While finding that certain of the alleged breaches were repudiatory in nature, the court rejected Mr Flanagan's claim on the basis that the doctrine of repudiatory breach is implicitly excluded in relation to LLP agreements. It ruled that it would be offensive to common sense, and contrary to the reasonable commercial expectations of the parties, if the effect of the doctrine were to permit Mr Flanagan to share in Liontrust's profits on a basis of notional equality with the other members, when the LLP agreement gave him only a fixed allocation of income profits and no entitlement to any capital profits.

Repudiatory breach

It is well established that the doctrine of discharge for repudiatory breach does not apply to ordinary partnerships governed by the Partnership Act 1890.
However, the courts have not previously had to make a determination in relation to whether the doctrine would apply to LLP agreements as referred to in section 5(1) of the Limited Liability Partnerships Act 2000 (2000 Act) (section 5).
Mr Flanagan asserted that none of the reasons for which the courts have found that the doctrine does not apply to partnership agreements is applicable to LLPs. For example, he highlighted the fact that:
  • The law of partnerships does not apply to LLPs (section 1(5), 2000 Act).
  • LLPs are a statutory creation, rather than originating from the general law as partnerships have done.
  • Unlike ordinary partnerships, LLPs are a separate corporate entity, which are not dependent for their existence on there being an LLP agreement under section 5.
In response, Liontrust argued that the position advanced by Mr Flanagan would involve setting up a scenario where:
  • The reciprocal obligations under the LLP agreement of the partner who had committed the repudiatory breach and the partner who had accepted it would be discharged and, according to Mr Flanagan's line of reasoning, would be governed by the default rules in the 2001 Regulations.
  • The mutual obligations among all the other parties, whether or not they were involved in the breach, would remain in full force under the LLP agreement.
  • As between the breach-accepting party and his fellow members who had not been involved in the breach, the LLP agreement would continue to apply.
Having two sets of competing rules governing the entitlements of members could give rise to a number of unintended and impractical consequences, in particular, in respect of decision making and percentage profit shares.
The court considered the matter in detail and concluded that the repudiation doctrine was implicitly excluded by the 2000 Act.
It noted the practical difficulties that would ensue if, as suggested by Mr Flanagan, the rights and obligations of one member or group of members were subject to the default rules and others remained subject to the LLP agreement.
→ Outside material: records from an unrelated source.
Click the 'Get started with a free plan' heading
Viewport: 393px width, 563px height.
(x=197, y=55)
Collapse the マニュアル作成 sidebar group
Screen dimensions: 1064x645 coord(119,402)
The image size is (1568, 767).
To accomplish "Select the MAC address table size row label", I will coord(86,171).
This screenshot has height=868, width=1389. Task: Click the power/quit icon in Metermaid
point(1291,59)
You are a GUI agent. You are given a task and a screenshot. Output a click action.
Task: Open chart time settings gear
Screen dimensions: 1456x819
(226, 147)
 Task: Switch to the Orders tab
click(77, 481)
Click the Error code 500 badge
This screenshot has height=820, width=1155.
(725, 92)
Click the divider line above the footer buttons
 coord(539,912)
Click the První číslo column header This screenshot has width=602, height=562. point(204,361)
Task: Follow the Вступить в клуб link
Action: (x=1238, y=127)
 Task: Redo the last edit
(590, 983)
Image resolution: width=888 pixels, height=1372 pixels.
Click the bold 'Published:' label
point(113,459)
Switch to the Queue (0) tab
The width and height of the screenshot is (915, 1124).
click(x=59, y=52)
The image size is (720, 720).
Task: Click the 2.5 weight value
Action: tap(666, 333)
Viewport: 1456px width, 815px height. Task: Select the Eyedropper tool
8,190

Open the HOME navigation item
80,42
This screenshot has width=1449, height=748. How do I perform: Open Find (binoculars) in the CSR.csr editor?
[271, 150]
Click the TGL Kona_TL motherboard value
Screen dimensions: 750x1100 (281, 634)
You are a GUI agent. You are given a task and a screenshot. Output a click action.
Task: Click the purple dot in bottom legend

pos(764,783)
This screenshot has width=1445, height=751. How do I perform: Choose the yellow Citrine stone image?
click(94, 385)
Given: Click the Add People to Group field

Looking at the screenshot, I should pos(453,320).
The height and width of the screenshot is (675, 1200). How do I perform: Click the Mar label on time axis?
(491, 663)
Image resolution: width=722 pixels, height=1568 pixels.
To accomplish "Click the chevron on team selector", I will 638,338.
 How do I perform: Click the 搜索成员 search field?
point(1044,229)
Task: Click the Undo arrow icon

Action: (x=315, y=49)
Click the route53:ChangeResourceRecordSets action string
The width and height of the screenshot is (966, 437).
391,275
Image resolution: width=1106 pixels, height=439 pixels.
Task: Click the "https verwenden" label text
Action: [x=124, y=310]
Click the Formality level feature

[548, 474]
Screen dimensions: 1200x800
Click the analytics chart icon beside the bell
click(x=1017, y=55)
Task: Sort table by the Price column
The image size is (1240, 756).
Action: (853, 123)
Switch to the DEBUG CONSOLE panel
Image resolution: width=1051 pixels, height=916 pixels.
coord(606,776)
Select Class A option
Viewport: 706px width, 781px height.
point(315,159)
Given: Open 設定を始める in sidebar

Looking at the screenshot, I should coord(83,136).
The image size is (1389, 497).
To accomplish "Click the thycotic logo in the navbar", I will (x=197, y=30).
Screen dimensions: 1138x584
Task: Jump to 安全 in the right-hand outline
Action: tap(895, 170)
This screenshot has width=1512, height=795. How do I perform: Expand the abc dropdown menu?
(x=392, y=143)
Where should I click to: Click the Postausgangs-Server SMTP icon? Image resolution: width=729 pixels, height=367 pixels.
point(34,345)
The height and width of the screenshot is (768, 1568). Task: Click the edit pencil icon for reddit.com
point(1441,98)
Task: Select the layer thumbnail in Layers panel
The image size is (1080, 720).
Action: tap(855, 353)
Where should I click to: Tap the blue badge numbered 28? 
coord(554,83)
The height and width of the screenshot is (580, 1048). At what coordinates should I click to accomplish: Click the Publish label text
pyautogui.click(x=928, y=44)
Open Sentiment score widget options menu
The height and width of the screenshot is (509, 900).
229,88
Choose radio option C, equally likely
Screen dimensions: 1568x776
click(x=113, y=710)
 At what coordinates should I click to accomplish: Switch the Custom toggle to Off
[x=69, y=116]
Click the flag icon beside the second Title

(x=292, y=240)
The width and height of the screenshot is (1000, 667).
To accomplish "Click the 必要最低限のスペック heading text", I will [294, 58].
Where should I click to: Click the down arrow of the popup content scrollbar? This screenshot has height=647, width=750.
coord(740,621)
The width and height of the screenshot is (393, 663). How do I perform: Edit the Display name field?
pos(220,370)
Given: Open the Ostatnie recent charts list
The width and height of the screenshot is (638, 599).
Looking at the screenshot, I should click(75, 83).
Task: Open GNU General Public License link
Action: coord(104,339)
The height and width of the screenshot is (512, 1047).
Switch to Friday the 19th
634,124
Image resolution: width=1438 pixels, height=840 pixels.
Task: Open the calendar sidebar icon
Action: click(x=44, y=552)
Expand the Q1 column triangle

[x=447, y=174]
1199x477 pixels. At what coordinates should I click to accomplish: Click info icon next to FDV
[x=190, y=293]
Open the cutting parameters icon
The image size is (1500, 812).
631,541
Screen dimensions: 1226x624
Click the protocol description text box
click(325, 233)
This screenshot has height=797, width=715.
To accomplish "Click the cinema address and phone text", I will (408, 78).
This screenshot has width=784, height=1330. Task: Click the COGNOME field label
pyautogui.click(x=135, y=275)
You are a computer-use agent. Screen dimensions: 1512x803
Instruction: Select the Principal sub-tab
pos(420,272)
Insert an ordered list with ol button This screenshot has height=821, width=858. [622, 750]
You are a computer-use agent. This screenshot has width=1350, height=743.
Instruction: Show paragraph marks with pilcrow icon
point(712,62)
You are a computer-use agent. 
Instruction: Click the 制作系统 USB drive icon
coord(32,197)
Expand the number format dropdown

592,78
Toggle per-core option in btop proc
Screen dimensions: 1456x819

The court said that it is all but self-evident that the co-existence of two different contractual regimes governing the same LLP is likely to lead to results that are legally incoherent and could only be resolved by further agreement between all the members.
Accordingly, the court held that the statutory regime should, if reasonably possible, be construed in a way that avoids this possibility. It went on to find that the statutory regime implicitly excludes the common law doctrine, at least where there are more than two members.

Practical impact

This is a significant decision that will be welcomed by LLPs but is likely to disappoint lawyers acting for claimants in LLP disputes.
Had the court found that the doctrine of repudiatory breach applied to LLP agreements and that Mr Flanagan was entitled to the windfall sum that he was claiming, it is possible that a series of copycat claims by disgruntled members would have followed.
The judgment offers welcome clarification of a previously uncertain area of the law. It is difficult to argue with the court's conclusion that the application of the default rules to some members but not all of them would be offensive to common sense, and contrary to the reasonable commercial expectations of the parties.
Matt McCahearty is a litigation partner, and Simon Day is a senior solicitor, at Macfarlanes LLP, which acted for Liontrust in these proceedings.